I'm doing an exercise from the book Probability and Random Processes by Grimmett and Stirzaker, and I have difficulty understanding one of the solutions from the solution manual.
I don't understand the expansion of the Expectation that is the last step on page 162. (See image below). I think it may be related to this question, which would explain the first term. $E(I_1^2)$ would equal $E(I_1)$ since $I_1$ is an indicator function. However, I do not understand the other terms.

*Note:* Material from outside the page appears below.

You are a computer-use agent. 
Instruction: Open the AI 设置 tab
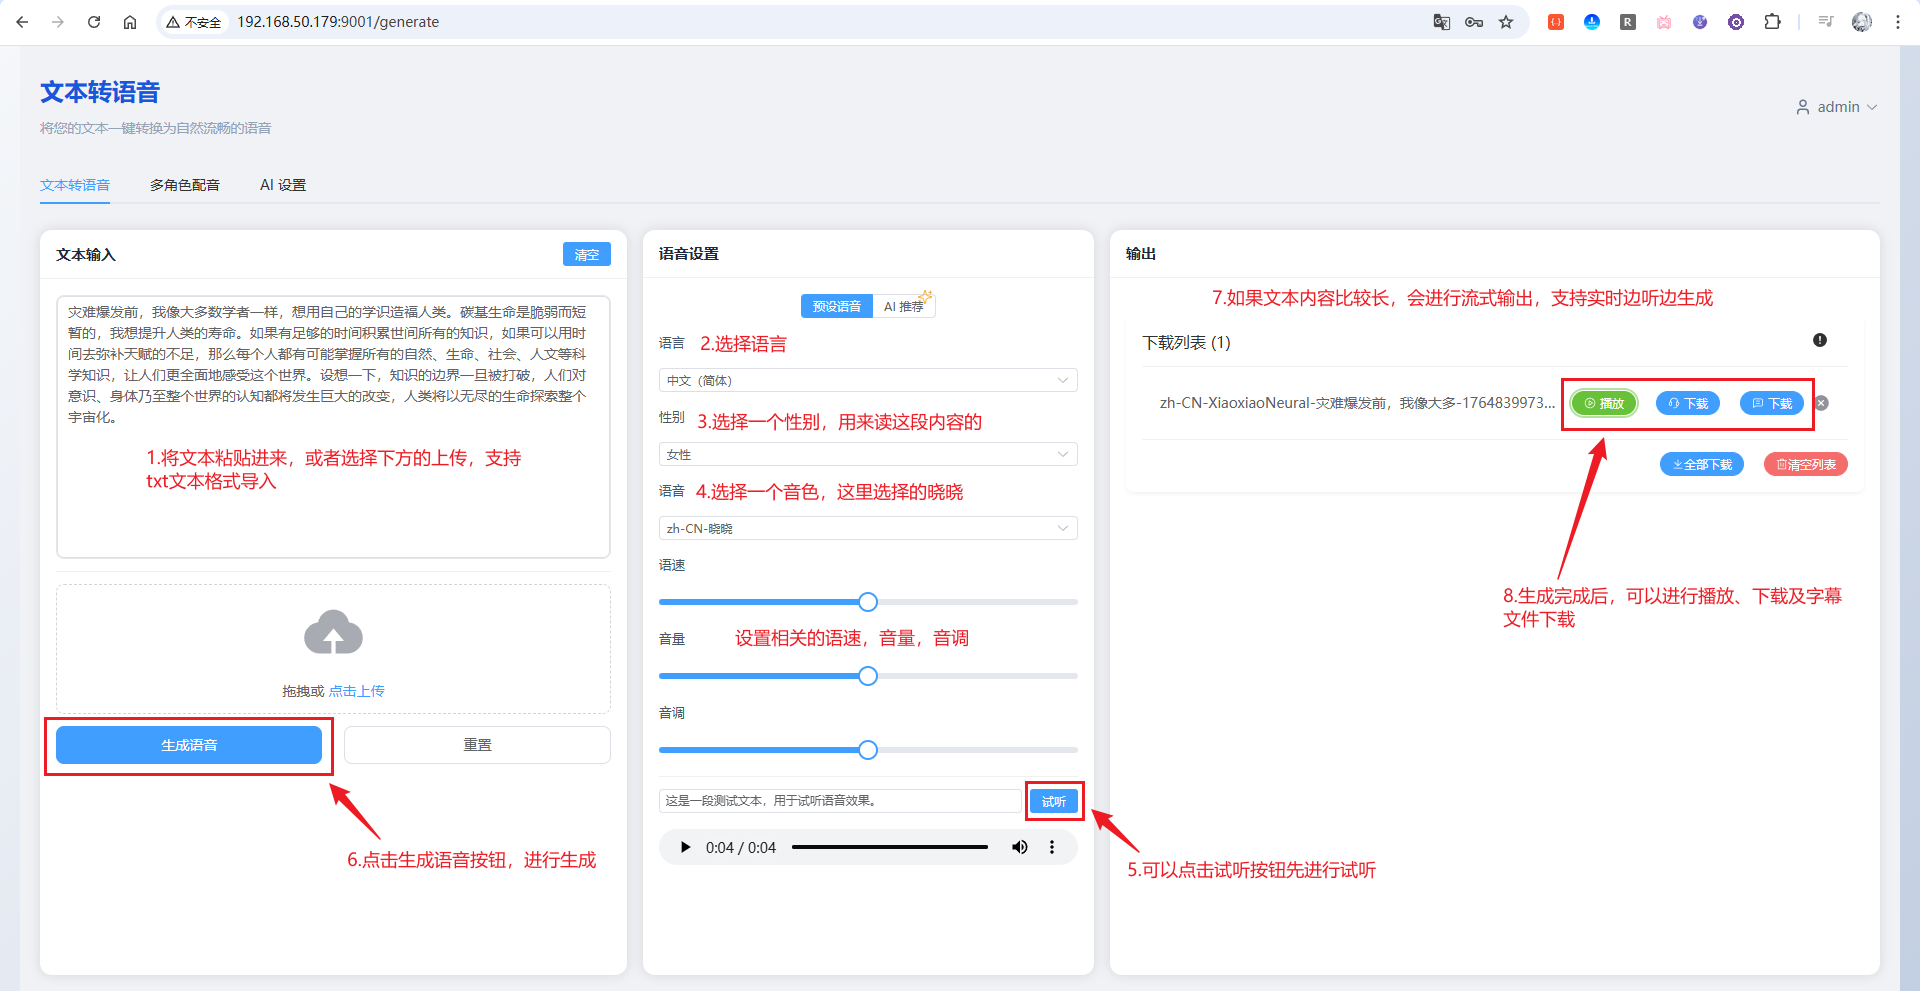pyautogui.click(x=283, y=185)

Thanks in advance for any help.
This line is coming from expanding the square of a product. Note that $$\mathbb E \left\{ \left( \sum_{j=1}^{n-1} I_j \right)^2 \right\} = \mathbb E \left[ \sum_{j=1}^{n-1} I_j^2 + 2\sum_{j <k} I_j I_k \right]$$ and as you noted, $I_j^2 = I_j$, which gives the first term. For the second, we are summing over all pairs $\{j, k\}$ of distinct numbers in $\{1, \dots, n-1\}$. Let's break this apart into two cases: first, we handle the pairs that are one apart from one another (e.g. $\{1, 2\}, \{4, 5\}$). Here, we get $$\mathbb E \left[\dots + 2 \sum_{j < k,\ |j-k| = 1} I_j I_k + \dots \right]$$ and there are $(n-1) - 1 = n-2$ such terms, which corresponds to the $2(n-2) \mathbb E(I_1 I_2)$ term. Then, we handle the pairs that are more than one apart from one another by using the independence remarked in the preceding comments: $$\mathbb E \left[ \dots + 2 \sum_{j < k,\ |j - k| > 1} I_j I_k \right] = \dots + 2\sum_{j < k,\ |j-k| > 1} \mathbb E( I_j) \mathbb E( I_k)$$ Thus, our only task is to count how many terms are in that sum. The set $\{(j, k): 1 \leq j < k \leq n-1\}$ has $\binom{n-1}{2}$ elements, and as previously referenced $n-2$ of those consist of the pairs for which $|j-k| =1$; hence, there are $\binom{n-1}{2} - (n-2)$ terms in the sum. When doubled, that expression is equal to $(n-1)^2 - (n-1) - 2(n-2)$.